Jakartaekspost.com – Jakarta – Keputusan tersebut diambil melalui sidang isbat yang digelar Kementerian Agama (Kemenag). Menteri Agama (Menag) Nasaruddin Umar menyampaikan, hasil pemantauan hilal menjadi dasar utama dalam penetapan 1 Syawal 1447 Hijriah.

“Disepakati bahwa 1 Syawal 1447 Hijriah jatuh pada hari Sabtu, 21 Maret 2026,” ujar Nasaruddin dalam konferensi pers sidang isbat, Kamis (19/3/2026) malam.

Sidang isbat dilaksanakan di Auditorium HM Rasjidi, Kantor Kementerian Agama RI, Jalan MH Thamrin, Jakarta Pusat.
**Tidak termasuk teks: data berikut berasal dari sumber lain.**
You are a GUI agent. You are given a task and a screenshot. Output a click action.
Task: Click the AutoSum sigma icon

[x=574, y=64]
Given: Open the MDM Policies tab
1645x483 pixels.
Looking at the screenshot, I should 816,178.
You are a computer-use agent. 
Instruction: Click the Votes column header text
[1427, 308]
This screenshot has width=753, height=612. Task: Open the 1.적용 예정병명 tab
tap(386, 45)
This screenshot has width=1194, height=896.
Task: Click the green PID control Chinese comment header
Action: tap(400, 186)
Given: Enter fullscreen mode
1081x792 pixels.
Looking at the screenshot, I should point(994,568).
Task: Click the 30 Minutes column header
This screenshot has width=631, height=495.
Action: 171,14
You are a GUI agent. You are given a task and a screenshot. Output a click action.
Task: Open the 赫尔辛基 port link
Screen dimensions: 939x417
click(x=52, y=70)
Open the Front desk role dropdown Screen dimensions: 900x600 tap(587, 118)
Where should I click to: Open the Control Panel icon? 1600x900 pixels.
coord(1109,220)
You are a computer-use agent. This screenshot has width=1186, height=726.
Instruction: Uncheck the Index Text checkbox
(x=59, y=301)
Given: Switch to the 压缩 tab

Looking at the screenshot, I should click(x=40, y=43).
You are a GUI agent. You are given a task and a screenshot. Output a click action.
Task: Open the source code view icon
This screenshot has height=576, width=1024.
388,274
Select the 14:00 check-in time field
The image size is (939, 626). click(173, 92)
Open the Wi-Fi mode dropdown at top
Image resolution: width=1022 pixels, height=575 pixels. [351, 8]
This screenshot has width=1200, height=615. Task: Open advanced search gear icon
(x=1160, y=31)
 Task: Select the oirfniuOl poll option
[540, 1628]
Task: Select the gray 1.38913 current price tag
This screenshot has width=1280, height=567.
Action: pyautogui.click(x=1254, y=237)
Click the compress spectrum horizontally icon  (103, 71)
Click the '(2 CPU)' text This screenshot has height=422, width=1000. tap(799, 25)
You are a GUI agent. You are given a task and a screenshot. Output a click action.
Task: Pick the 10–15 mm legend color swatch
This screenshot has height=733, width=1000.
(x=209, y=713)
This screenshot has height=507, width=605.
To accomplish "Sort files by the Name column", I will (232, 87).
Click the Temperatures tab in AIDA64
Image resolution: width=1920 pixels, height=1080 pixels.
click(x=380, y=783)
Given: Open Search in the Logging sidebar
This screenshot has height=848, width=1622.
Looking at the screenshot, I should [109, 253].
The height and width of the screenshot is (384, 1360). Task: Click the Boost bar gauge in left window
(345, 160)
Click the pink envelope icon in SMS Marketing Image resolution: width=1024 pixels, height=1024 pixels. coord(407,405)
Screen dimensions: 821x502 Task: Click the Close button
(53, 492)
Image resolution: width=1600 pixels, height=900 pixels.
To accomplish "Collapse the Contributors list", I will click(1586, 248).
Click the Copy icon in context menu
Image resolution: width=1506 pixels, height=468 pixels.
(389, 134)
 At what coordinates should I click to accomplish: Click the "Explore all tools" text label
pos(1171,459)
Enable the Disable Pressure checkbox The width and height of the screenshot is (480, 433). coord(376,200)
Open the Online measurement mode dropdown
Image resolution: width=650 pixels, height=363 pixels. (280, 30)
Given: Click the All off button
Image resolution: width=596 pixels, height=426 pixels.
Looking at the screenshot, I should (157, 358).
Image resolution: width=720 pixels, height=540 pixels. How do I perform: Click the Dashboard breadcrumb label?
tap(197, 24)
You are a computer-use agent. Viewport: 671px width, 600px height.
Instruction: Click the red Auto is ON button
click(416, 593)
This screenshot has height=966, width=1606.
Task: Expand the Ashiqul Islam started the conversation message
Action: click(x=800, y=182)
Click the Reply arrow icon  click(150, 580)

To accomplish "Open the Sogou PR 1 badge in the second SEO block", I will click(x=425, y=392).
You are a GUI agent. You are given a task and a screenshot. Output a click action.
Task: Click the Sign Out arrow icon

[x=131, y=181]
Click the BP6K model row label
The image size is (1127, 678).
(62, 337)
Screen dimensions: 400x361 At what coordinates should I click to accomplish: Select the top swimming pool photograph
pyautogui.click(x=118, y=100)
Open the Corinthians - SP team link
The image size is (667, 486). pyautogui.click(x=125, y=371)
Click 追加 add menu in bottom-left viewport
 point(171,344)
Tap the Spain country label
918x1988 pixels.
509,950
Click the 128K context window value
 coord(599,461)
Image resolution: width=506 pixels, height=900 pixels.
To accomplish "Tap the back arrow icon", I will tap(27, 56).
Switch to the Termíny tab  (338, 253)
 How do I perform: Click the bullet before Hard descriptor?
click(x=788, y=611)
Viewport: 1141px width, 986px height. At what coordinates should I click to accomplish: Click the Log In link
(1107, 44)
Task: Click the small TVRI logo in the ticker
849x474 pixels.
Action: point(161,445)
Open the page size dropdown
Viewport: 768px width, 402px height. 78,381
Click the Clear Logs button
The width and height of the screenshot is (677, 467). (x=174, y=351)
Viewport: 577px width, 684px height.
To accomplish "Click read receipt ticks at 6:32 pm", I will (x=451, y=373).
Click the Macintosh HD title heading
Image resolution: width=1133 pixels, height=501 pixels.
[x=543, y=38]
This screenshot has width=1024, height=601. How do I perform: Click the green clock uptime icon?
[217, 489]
Penetapan awal Syawal ini didasarkan pada hasil perhitungan astronomi (hisab) serta pemantauan hilal (rukyatul hilal) dari ratusan titik di seluruh Indonesia. Sebelumnya, tahapan sidang isbat dimulai pukul 16.30 WIB dengan seminar posisi hilal yang terbuka untuk umum. Dalam sesi tersebut dipaparkan posisi hilal awal Syawal 1447 H secara astronomis.